[[ DATA EXTRACT open ]]
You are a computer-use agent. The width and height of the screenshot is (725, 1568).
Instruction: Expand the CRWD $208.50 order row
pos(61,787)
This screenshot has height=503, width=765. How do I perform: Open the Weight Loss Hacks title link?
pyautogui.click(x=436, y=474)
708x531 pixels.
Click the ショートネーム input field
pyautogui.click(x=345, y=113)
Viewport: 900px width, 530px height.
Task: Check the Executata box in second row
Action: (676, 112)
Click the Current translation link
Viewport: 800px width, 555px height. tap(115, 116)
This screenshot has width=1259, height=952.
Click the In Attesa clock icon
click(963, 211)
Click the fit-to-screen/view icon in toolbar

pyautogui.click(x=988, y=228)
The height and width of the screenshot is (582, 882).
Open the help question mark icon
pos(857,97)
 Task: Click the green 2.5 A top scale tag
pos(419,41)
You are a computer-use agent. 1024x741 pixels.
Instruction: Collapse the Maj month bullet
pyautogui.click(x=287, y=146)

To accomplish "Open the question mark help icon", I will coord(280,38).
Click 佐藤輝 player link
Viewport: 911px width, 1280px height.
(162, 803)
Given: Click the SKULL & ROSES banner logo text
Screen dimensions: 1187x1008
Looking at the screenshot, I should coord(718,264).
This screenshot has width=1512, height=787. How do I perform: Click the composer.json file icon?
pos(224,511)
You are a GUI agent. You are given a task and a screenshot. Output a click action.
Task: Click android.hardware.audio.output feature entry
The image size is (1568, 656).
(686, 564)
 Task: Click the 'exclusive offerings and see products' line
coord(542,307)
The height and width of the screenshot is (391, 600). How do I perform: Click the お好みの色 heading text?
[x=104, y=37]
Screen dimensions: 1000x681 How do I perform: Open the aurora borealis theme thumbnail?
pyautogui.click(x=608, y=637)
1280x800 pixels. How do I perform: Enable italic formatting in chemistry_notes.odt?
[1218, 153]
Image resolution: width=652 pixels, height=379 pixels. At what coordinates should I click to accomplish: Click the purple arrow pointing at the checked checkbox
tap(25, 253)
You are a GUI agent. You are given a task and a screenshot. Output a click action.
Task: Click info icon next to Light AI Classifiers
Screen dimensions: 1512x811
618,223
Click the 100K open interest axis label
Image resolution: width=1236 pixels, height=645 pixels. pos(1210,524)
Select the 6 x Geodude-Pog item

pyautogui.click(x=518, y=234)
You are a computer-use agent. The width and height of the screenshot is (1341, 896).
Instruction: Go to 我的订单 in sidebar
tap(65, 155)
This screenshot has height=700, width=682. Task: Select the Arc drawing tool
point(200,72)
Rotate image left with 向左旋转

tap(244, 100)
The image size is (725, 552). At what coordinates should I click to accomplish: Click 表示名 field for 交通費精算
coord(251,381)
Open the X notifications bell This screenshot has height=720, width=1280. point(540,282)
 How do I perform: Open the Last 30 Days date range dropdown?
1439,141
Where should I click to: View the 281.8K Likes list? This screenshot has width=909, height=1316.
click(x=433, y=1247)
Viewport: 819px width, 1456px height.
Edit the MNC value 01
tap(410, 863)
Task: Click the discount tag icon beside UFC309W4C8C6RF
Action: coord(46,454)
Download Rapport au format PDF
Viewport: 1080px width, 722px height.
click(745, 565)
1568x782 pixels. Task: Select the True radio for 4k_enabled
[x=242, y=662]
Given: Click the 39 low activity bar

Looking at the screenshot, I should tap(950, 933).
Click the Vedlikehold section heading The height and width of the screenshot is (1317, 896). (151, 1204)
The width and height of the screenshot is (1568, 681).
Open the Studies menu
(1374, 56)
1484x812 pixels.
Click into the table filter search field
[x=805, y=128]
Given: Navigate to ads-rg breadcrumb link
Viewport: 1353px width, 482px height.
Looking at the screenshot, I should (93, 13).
[[ DATA EXTRACT closed ]]
* _TASK DETAILS_: Each line in the data where the string "agent" occurs should be identified and copied.

* _OUTPUT FOR THIS EXERCISE_:
You are a computer-use agent. The width and height of the screenshot is (725, 1568).
You are a computer-use agent. 1024x741 pixels.
You are a GUI agent. You are given a task and a screenshot. Output a click action.
You are a GUI agent. You are given a task and a screenshot. Output a click action.
You are a computer-use agent. The width and height of the screenshot is (1341, 896).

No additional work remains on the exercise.